L’autenticità di almeno uno dei documenti citati è stata ufficialmente confermata da Denis Logunov, virologo presso l'Istituto Gamaleya di Mosca, la società che ha sviluppato il vaccino ribattezzato con lo stesso nome del primo satellite artificiale mandato in orbita intorno alla Terra dall’Unione Sovietica. “Ho chiesto informazioni su questo caso e ho ottenuto una risposta. Questo caso non è falso”, ha assicurato il virologo a EUobserver riferendosi alla donna di 51 anni, morta all’improvviso dopo aver ricevuto la seconda dose di Sputnik V.
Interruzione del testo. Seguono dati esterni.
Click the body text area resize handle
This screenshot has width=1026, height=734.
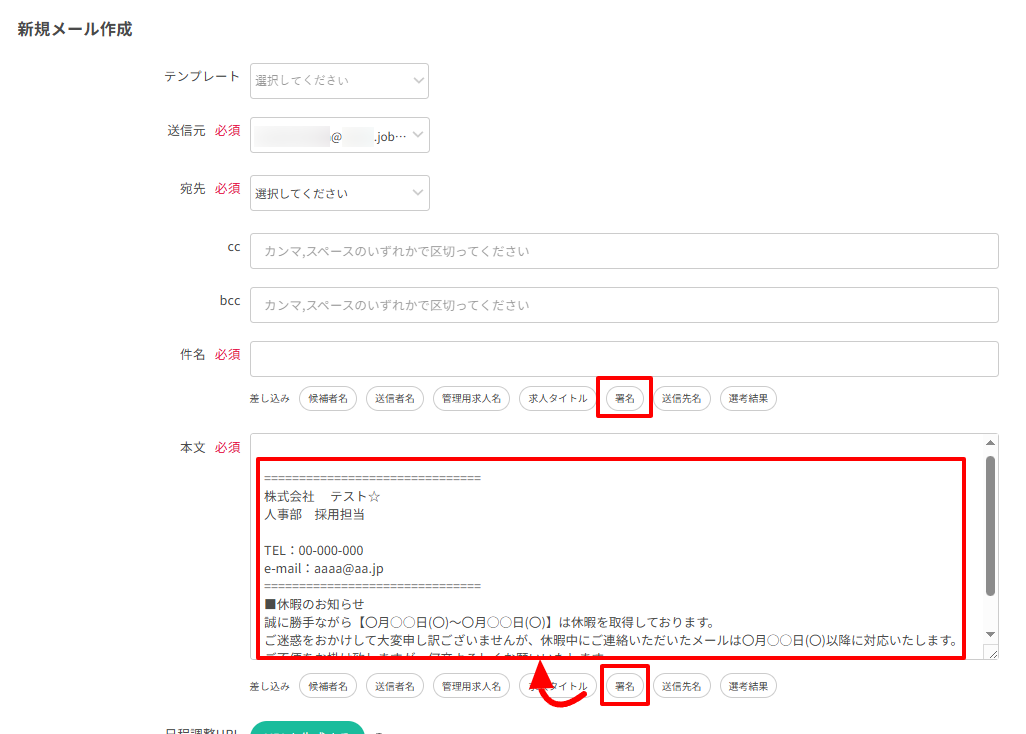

“Sull'evento non si è indagato”, ha aggiunto Logunov, e quindi “non è stata trovata alcuna associazione con la vaccinazione”, ha precisato l’esperto, che è anche coautore dell’ormai famoso articolo sulla sicurezza dello Sputnik V pubblicato dalla rivista britannica The Lancet. Sollecitato dai giornalisti, il Fondo russo per gli investimenti diretti, l’ente responsabile per l'esportazione dello Sputnik, ha rifiutato di commentare le indiscrezioni.